- _TRY IT_
The answer must be an exact copy of the lines from the one with "Open the 样例演示 top tab" through the final line below, with no pictures and nothing else.
** Opening DATASET RECORDS block **
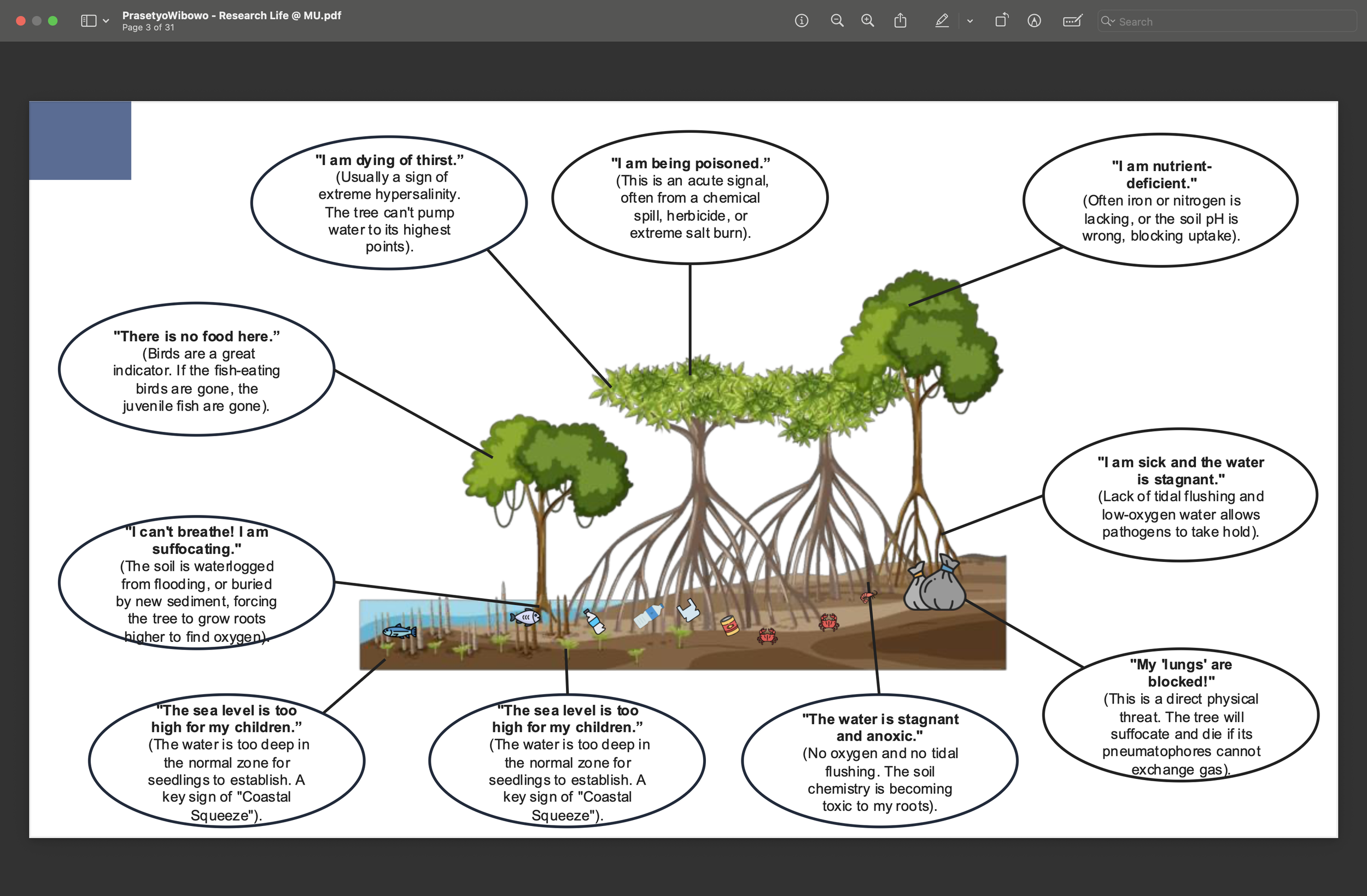Rotate the page with Rotate icon
The width and height of the screenshot is (1367, 896).
(x=1001, y=21)
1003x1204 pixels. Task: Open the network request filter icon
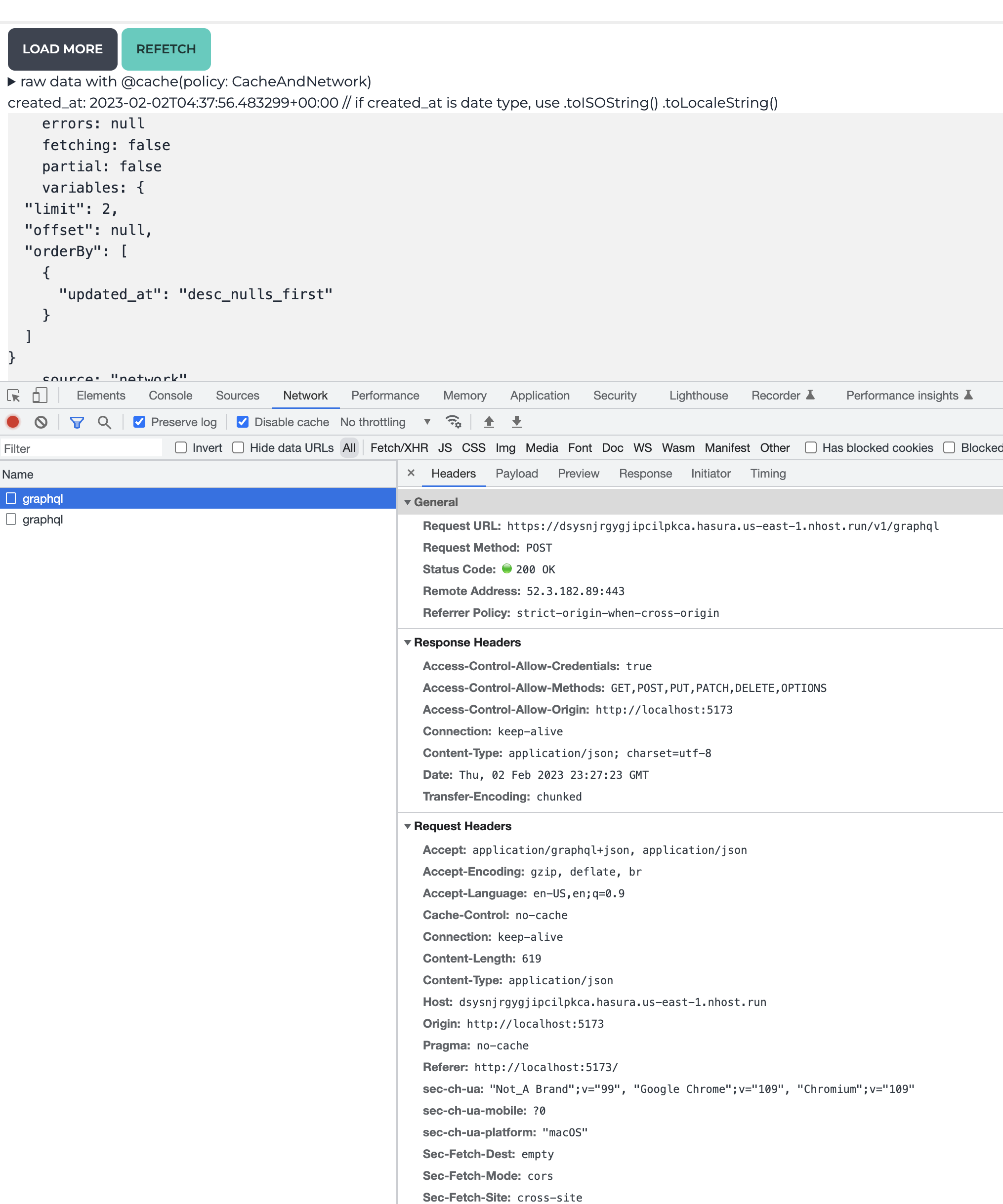pyautogui.click(x=77, y=422)
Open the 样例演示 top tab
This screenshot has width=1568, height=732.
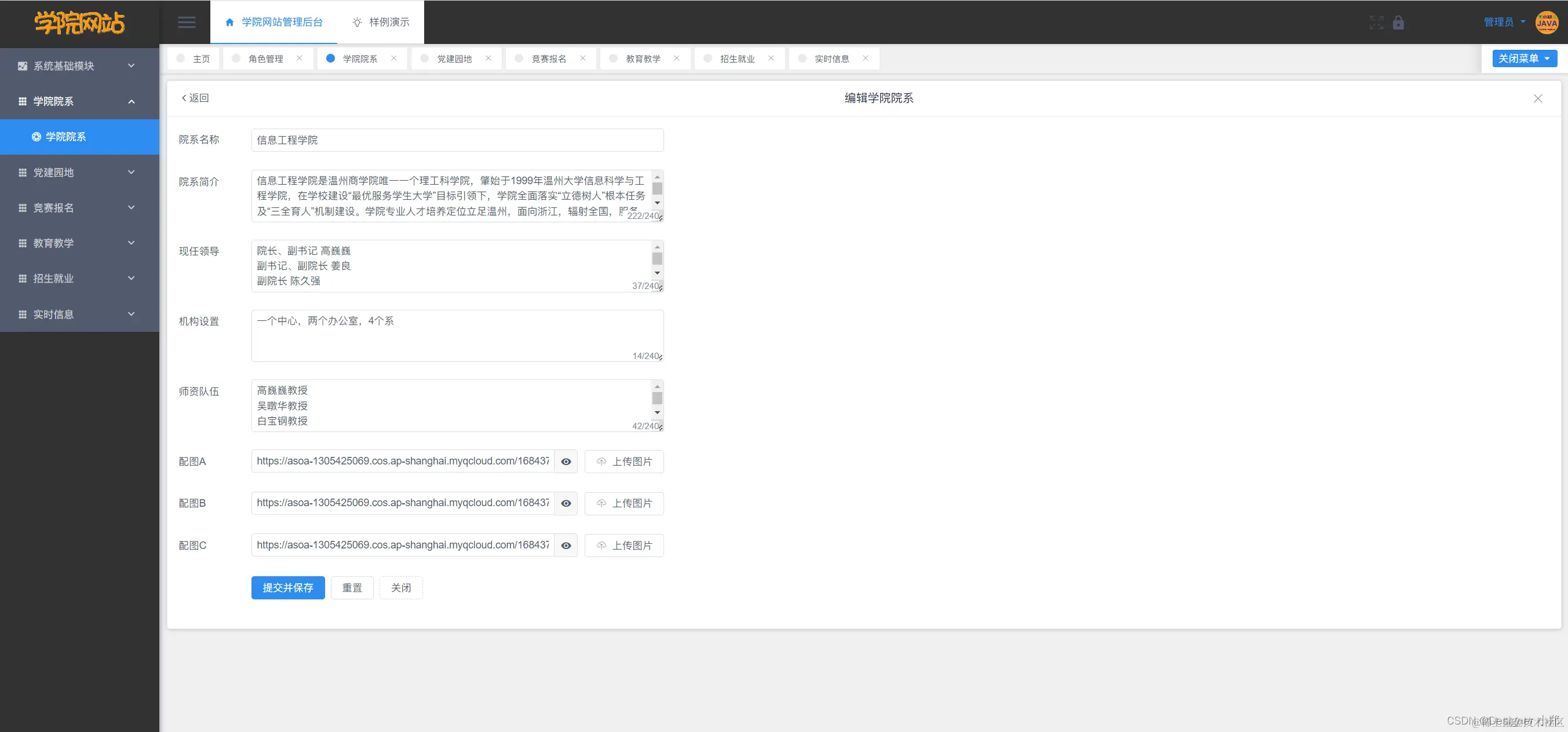(382, 23)
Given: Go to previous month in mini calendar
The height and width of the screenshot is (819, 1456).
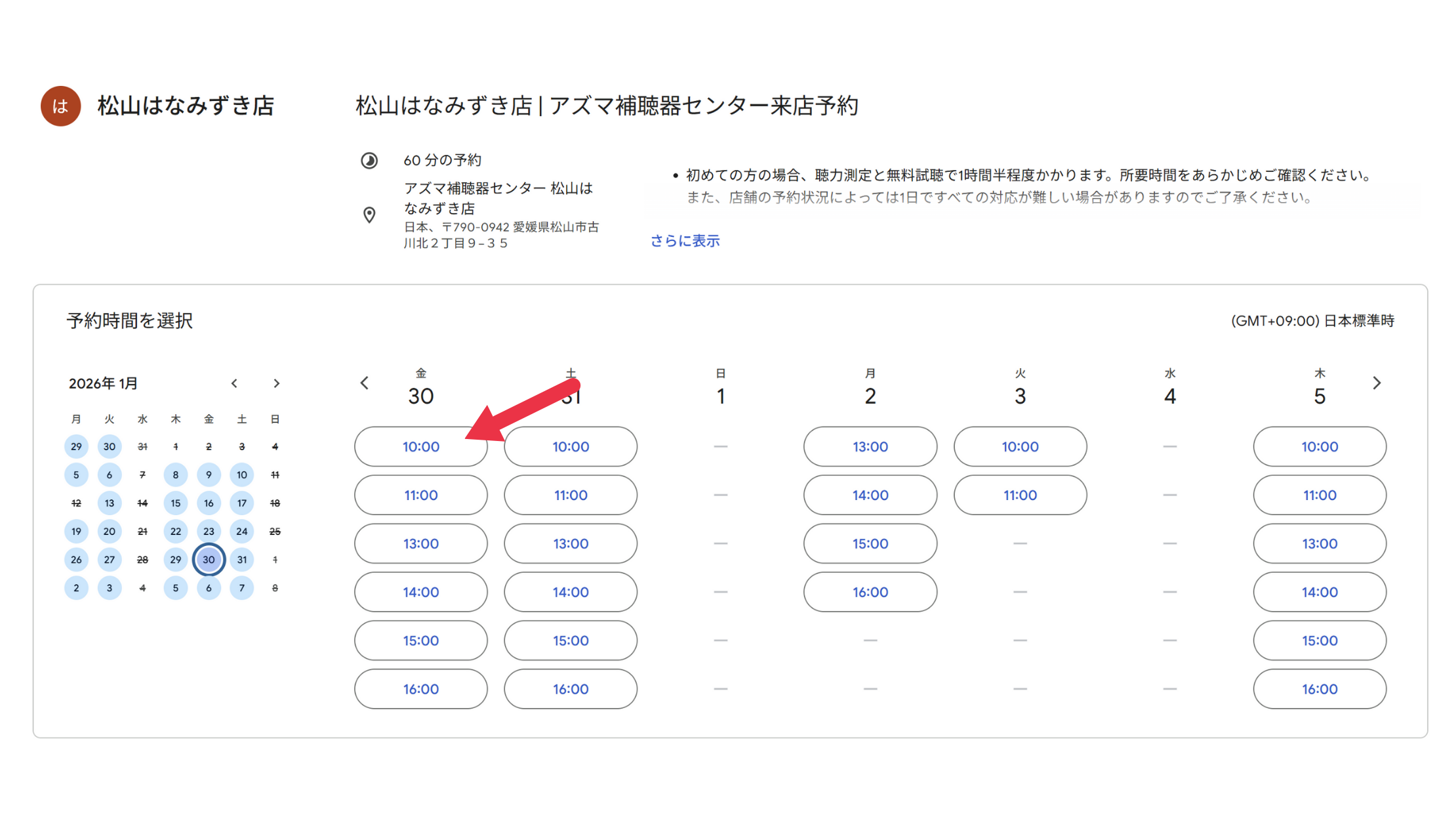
** Closing DATASET RECORDS block **
- _RESULT_
Open the 样例演示 top tab
This screenshot has width=1568, height=732.
(382, 23)
Given: Go to previous month in mini calendar
The height and width of the screenshot is (819, 1456).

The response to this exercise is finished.